Mignolet, dans l'ombre de Courtois Il y a 6 ans, à quelques jours près, Simon Mignolet faisait ses débuts en équipe nationale contre l’Autriche. Ce mardi soir face à la Russie, il pourra à nouveau "profiter" de la blessure de Thibaut Courtois pour rejouer. Mais avec 5 années de plus que Courtois, Mignolet n’aura sans doute jamais un statut de numéro un chez les Diables.

Thibault DREZE

DES DÉBUTS EN TANT QUE JOUEUR DE CHAMP

Né à Saint-Trond, il s'affilie au VV Brustem à l’âge de six ans, où il joue gardien uniquement lorsqu'il n'y a personne d’autres pour le faire. Après un passage à Tongres, il part à Saint-Trond où il joue partout sauf dans les cages. Sa croissance est trop rapide et il a des problèmes de dos. "Le matin, il pouvait à peine sortir du lit", raconte son père au Sport Foot Magazine, lui-même ancien gardien. "Pour l'assouplir, je l'ai inscrit à un entraînement de gardiens au Sporting Aalst-Brustem.
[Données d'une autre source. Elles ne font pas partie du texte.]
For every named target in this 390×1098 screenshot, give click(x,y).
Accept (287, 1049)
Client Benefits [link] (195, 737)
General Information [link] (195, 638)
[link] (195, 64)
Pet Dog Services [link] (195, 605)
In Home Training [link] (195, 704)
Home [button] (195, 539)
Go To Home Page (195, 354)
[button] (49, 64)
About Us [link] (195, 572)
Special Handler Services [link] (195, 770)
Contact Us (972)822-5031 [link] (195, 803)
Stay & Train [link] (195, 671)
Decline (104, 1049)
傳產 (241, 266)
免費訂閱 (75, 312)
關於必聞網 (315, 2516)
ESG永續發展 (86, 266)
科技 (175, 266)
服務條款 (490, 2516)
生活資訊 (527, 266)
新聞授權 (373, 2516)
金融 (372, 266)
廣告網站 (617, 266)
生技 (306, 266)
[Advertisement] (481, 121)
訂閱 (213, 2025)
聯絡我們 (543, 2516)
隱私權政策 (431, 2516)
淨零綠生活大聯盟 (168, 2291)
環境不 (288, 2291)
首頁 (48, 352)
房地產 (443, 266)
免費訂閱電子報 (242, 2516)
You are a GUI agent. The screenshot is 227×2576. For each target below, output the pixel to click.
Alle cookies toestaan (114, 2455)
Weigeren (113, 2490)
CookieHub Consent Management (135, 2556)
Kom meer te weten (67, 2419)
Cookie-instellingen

Après la première séance, l'entraîneur, Rudi Vanrusselt, a dit qu'il pouvait revenir quand il voulait." Trop léger pour les Trudonnaires il ne cherche pas longtemps son club suivant puisque Aalst-Brustem cherche justement un gardien. Rudi Vanrusselt se charge de le former: "Je me déplaçais avec un tuyau en plastique. Chaque fois que je passais près de lui, Simon devait sauter pour l'éviter, sans quoi il le prenait dans les chevilles. Ses jambes étaient couvertes de bleus mais ça a marché". Saint-Trond revient à la charge malgré leur désintérêt passé, le père de Simon n’est pas enthousiaste mais Mignolet adore Saint-Trond. Grâce à ce retour et ses bons matches avec les jeunes, Mignolet y devient international U17, U18, U19 et U21.

Malgré l'intérêt d’autres clubs, il souhaite rester dans un environnement qu'il connaît et associer le foot avec des études de sciences politiques et sociales à la KUL. Fait rare dans le football pro, ce qui lui vaut une image de footballeur intello.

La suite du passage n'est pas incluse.